* **What is needed**:
Can you copy every line of the records below word for word, leaving the pictures out?

↓↓↓

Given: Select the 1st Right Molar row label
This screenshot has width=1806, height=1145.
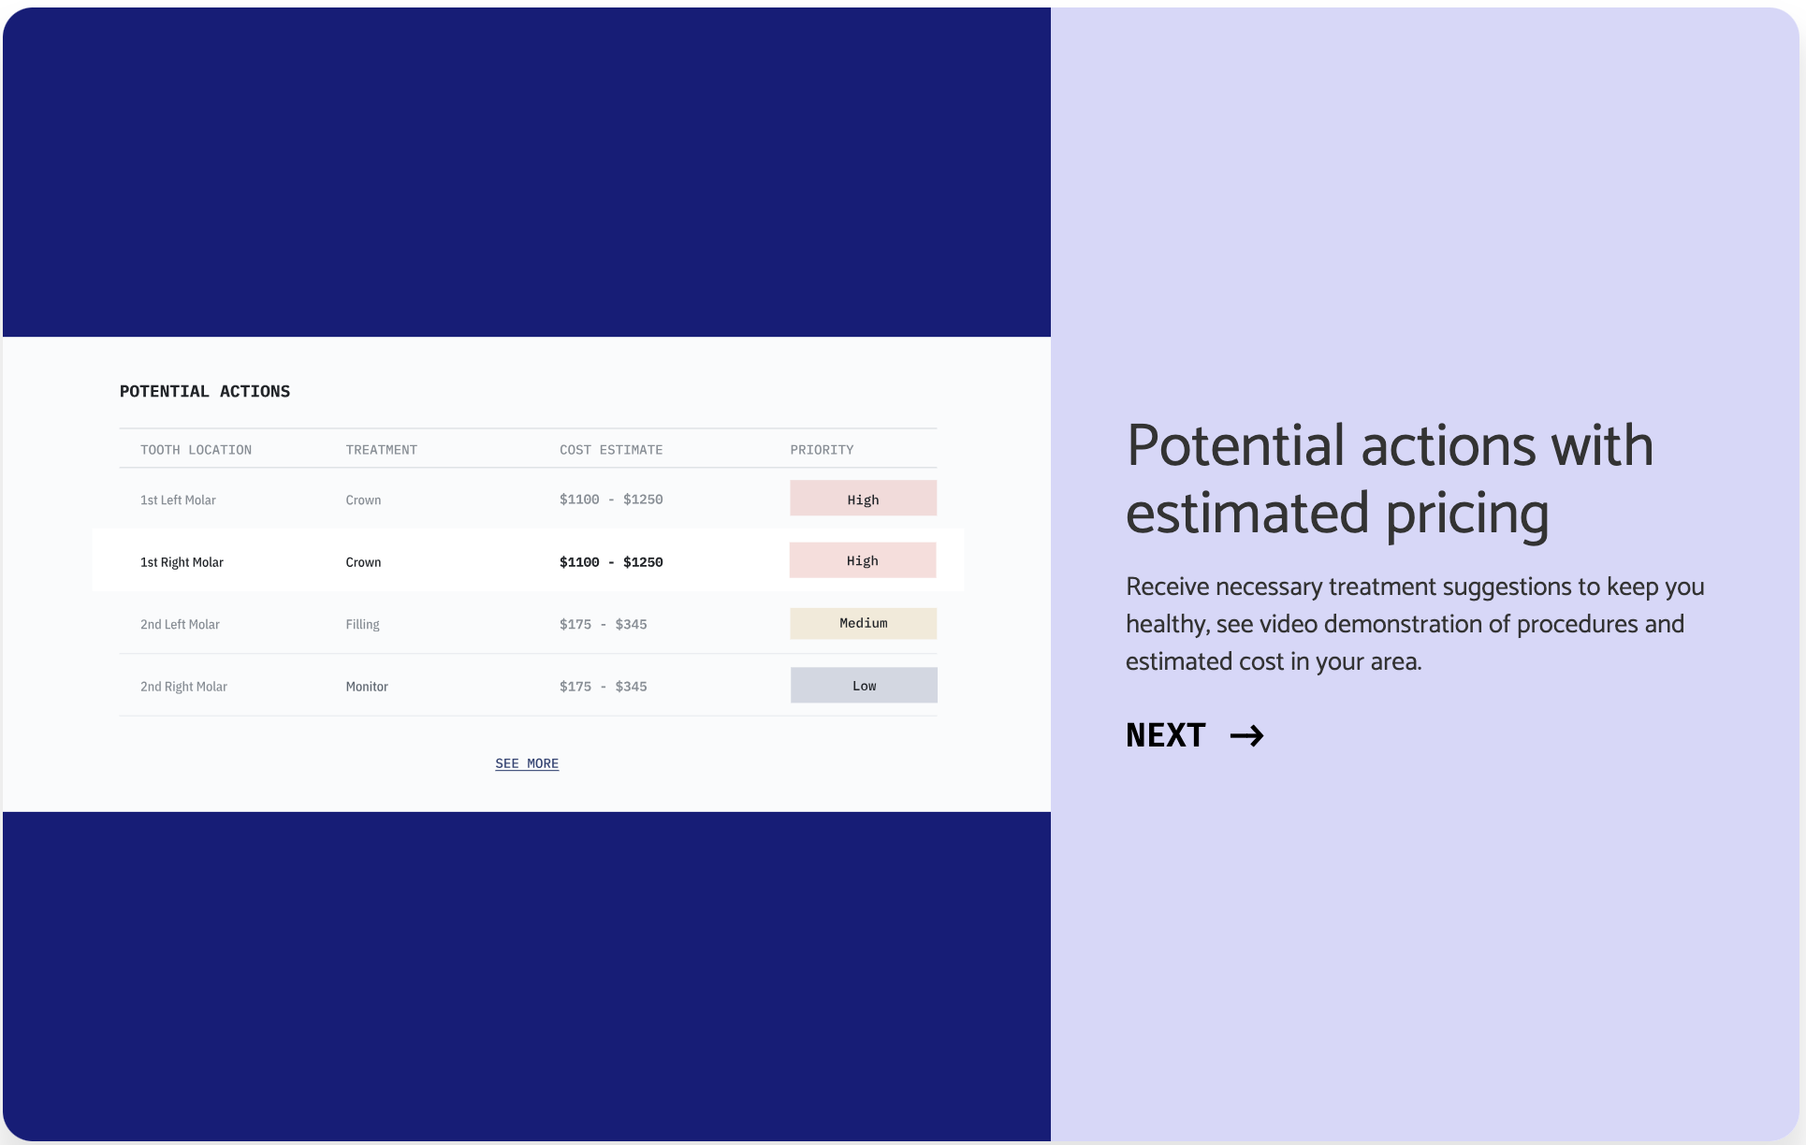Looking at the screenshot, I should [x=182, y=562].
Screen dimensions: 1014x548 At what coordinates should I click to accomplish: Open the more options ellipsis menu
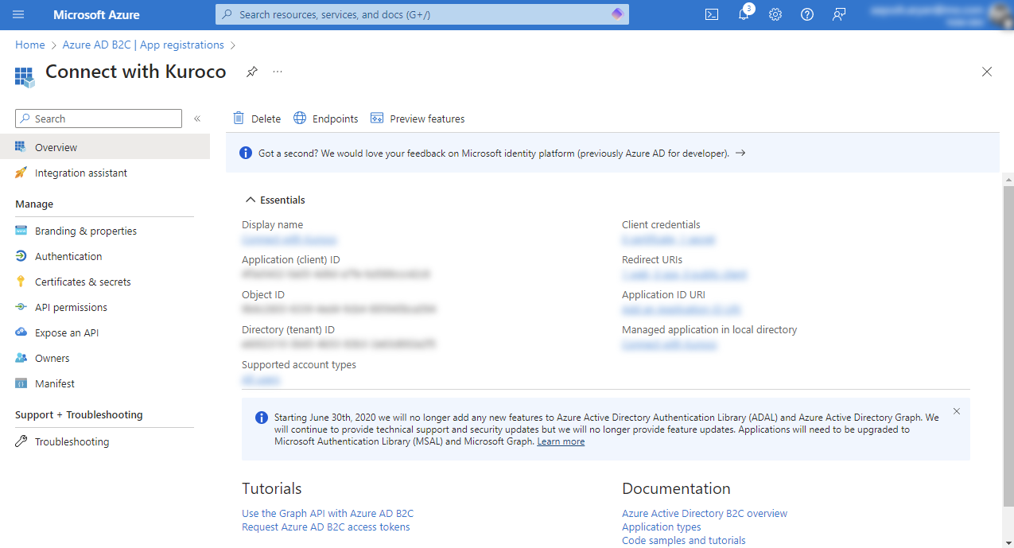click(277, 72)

↑↑↑

* **Complete output**:
Given: Select the 1st Right Molar row label
This screenshot has width=1806, height=1145.
Looking at the screenshot, I should [x=182, y=562].
Screen dimensions: 1014x548 At what coordinates should I click to accomplish: Open the more options ellipsis menu
click(277, 72)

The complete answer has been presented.